### WORK REQUEST
When you reach the entries below, transcribe each line word for word.

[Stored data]
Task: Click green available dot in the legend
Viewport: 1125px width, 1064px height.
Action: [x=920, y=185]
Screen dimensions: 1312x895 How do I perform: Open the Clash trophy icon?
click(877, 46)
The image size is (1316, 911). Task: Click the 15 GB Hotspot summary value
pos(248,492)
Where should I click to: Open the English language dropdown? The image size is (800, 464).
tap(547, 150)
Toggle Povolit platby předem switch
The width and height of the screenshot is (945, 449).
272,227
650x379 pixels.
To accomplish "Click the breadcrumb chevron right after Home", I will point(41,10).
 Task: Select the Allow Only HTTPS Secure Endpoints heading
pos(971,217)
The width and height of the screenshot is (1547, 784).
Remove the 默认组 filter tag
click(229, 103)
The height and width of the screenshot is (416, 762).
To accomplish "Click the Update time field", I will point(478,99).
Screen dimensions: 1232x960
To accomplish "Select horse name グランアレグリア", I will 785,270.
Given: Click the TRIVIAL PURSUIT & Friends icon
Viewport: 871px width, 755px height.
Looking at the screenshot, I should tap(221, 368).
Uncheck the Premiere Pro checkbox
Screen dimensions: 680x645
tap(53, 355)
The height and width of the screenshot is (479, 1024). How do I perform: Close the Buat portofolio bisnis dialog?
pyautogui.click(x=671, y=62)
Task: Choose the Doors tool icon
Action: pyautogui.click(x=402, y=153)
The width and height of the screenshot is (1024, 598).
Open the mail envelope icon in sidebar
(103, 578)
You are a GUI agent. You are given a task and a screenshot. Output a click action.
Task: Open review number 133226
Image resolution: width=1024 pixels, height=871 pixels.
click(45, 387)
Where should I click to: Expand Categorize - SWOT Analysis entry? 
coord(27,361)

### OUTPUT FOR THIS TASK
Task: Click green available dot in the legend
Viewport: 1125px width, 1064px height.
Action: [x=920, y=185]
Screen dimensions: 1312x895 How do I perform: Open the Clash trophy icon?
click(877, 46)
The image size is (1316, 911). Task: Click the 15 GB Hotspot summary value
pos(248,492)
Where should I click to: Open the English language dropdown? The image size is (800, 464).
tap(547, 150)
Toggle Povolit platby předem switch
The width and height of the screenshot is (945, 449).
272,227
650x379 pixels.
To accomplish "Click the breadcrumb chevron right after Home", I will point(41,10).
 Task: Select the Allow Only HTTPS Secure Endpoints heading
pos(971,217)
The width and height of the screenshot is (1547, 784).
Remove the 默认组 filter tag
click(229, 103)
The height and width of the screenshot is (416, 762).
To accomplish "Click the Update time field", I will point(478,99).
Screen dimensions: 1232x960
To accomplish "Select horse name グランアレグリア", I will 785,270.
Given: Click the TRIVIAL PURSUIT & Friends icon
Viewport: 871px width, 755px height.
Looking at the screenshot, I should tap(221, 368).
Uncheck the Premiere Pro checkbox
Screen dimensions: 680x645
tap(53, 355)
The height and width of the screenshot is (479, 1024). How do I perform: Close the Buat portofolio bisnis dialog?
pyautogui.click(x=671, y=62)
Task: Choose the Doors tool icon
Action: pyautogui.click(x=402, y=153)
The width and height of the screenshot is (1024, 598).
Open the mail envelope icon in sidebar
(103, 578)
You are a GUI agent. You are given a task and a screenshot. Output a click action.
Task: Open review number 133226
Image resolution: width=1024 pixels, height=871 pixels.
click(45, 387)
Where should I click to: Expand Categorize - SWOT Analysis entry? 
coord(27,361)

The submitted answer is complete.